É certo que, até à data, não se manifesta a previsão do artigo 31º dos Estatutos.

Mas é igualmente certo que a gestão do Clube, nestes últimos 2 anos, traduziu-se numa acentuada quebra dos resultados financeiros, que passaram de resultados positivos superiores a 2M€/ano, para um resultado positivo de 141 mil euros, em 2018/2019, e de 74 mil euros, neste último ano (o que foi votado).

Parece-me evidente que não se trata de um voto leviano de quem não gosta da direcção. Creio que os números demonstram de forma muito evidente sinais que merecem preocupação. Goste-se ou não do carácter eclético do Clube, esse elemento está presente desde a data da sua fundação e na sua história. As modalidades extra-futebol trouxeram ao Clube um estatuto internacional e olímpico que tem que ser cuidado. Da parte do actual CD nunca se ouviu dizer que tinham a intenção de menosprezar as modalidades, pelo que assumo que perfilharam a ideia de ecletismo desde o seu início e que tal natureza em nada transtorna a gestão do Clube nem a da SAD.

Se há um incremento de investimento nas modalidades suportadas pelo Clube, então, tem de se verificar uma correspondência no sucesso desportivo. Esta direcção “herdou” um Clube que foi vencedor em todas as modalidades de pavilhão que desenvolve.
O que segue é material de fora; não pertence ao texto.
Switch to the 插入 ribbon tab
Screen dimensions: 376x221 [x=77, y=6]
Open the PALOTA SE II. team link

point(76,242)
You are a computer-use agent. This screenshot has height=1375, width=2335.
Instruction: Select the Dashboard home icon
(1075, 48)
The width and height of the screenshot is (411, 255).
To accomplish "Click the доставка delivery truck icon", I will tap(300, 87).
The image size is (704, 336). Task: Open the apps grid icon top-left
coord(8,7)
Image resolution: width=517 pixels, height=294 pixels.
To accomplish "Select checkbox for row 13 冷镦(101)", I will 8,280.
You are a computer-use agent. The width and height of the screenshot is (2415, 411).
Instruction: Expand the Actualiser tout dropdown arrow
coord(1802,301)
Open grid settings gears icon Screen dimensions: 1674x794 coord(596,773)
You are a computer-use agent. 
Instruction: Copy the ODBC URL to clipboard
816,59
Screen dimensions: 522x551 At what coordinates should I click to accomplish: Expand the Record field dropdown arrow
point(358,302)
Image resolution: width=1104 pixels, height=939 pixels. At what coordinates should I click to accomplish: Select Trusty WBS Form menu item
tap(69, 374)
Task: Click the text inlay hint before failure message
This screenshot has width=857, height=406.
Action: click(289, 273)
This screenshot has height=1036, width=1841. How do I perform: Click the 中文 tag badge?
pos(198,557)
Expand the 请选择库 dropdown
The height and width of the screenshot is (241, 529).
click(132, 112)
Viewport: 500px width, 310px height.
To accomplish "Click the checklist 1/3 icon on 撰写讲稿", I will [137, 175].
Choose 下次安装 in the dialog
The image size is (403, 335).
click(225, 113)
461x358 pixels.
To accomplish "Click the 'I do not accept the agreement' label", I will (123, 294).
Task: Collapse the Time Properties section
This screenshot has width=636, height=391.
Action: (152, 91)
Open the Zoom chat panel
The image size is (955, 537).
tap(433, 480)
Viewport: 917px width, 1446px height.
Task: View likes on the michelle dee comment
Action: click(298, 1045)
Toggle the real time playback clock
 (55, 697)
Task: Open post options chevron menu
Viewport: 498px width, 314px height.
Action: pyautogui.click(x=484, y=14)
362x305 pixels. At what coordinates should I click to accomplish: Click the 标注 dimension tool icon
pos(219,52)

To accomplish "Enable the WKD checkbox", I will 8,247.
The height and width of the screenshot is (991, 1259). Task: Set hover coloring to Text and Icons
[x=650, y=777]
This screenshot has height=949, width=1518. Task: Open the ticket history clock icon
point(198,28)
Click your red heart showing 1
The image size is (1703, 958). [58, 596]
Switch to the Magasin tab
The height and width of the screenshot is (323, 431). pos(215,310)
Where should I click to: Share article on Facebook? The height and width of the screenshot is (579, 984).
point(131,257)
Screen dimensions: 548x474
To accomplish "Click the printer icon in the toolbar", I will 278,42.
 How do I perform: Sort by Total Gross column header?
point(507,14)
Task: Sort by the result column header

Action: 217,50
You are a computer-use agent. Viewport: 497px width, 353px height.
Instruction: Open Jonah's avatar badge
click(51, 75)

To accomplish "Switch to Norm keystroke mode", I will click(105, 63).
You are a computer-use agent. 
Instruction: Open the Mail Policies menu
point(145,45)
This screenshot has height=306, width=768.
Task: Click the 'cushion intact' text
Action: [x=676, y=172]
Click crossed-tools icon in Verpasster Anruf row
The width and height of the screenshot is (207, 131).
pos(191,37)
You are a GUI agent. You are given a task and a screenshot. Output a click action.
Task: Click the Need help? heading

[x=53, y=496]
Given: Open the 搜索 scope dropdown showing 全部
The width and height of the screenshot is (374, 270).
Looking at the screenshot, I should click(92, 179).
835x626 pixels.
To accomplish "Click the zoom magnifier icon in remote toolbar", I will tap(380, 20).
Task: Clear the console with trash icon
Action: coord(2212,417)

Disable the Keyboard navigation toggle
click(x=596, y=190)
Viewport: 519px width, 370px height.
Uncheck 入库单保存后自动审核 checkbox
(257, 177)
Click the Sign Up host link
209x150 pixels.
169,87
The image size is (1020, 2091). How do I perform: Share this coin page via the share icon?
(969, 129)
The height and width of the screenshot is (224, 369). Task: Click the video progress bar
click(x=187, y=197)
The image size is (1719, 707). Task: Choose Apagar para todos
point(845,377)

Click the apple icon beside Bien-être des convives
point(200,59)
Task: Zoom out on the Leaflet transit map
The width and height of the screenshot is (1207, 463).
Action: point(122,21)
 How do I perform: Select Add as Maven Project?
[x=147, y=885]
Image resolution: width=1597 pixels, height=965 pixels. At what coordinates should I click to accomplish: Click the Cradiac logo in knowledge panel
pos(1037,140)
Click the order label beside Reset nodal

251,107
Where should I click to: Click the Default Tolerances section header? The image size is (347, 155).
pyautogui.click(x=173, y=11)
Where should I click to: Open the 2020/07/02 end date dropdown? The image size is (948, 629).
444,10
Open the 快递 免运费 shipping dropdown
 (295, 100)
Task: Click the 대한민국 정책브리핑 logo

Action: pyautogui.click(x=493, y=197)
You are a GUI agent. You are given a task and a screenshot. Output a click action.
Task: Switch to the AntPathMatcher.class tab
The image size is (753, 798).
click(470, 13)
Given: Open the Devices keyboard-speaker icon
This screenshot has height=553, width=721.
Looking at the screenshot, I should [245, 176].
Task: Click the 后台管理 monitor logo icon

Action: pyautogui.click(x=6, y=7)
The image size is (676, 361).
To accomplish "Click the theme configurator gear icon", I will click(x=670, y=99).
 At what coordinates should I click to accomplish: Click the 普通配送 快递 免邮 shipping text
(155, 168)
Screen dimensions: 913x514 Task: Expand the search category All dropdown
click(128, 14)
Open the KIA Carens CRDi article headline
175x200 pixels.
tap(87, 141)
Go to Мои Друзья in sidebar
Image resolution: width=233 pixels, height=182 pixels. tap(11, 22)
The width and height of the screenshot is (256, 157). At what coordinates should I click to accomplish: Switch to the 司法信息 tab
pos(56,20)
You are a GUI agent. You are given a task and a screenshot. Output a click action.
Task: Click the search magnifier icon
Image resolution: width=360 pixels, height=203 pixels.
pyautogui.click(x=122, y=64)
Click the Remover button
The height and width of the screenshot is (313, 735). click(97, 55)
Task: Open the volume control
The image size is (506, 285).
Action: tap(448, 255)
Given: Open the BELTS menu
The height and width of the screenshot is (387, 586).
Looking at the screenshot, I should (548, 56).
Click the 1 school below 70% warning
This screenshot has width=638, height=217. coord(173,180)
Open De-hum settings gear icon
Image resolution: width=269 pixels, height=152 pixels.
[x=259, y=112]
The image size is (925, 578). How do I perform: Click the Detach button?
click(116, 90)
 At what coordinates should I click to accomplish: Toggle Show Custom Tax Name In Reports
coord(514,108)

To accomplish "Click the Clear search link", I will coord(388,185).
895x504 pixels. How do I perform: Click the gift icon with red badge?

No primeiro ano de mandato, não obstante o sucesso europeu no futsal e no hóquei patins, o Sporting não foi capaz de revalidar nenhum dos títulos obtidos no ano anterior.

O que não podemos é assistir a um mesmo padrão herdado do futebol, dito de investimento, com resultados financeiros modestos e sucesso desportivo reduzido (ou nulo), nem a um discurso maleável que defenda uma ideia e o seu contrário, em função do contexto.

Assim, resulta para o CD um especial dever de cuidado na execução do orçamento que vier a ser aprovado ou que venha a ser executado em regime de duodécimos. Também espero que o CD não ponha em cima dos ombros dos sócios a responsabilidade do que possa correr mal. É que, se não estão contentes com a censura que esta votação demonstrou, mais vale retirarem as devidas ilações “políticas” do mesmo acto. É esta a normalidade da vida.

Ontem, os Sportinguistas viveram mais uma noite de pesadelo, no futebol. Mais significativo do que o elemento emocional, associado ao resultado vexatório, é o impacto que isso terá nas contas da SAD. Não caímos aos pés de um colosso futebolístico, nem de nenhum obstáculo inultrapassável. E isto revela o que ainda se vai fazendo mal no futebol. Não sei a que alegrias se referem os responsáveis, quando dizem que ainda as teremos. Pela parte que me toca, empatar ou ganhar ao Benfica não é tema que me suscite especial gáudio, se tal for acompanhado de um quarto lugar (ou de pior). Longe vai o tempo de discursos do nível do “há que levantar a cabeça” pelo que é tempo de mostrar trabalho de relevo, sem o escudo de qualquer justificação que, a brincar, a brincar, faz desta época o terceiro “ano zero” e não sei se pode haver mandato que seja caracterizado por ter três anos de mandato catalogados dessa forma.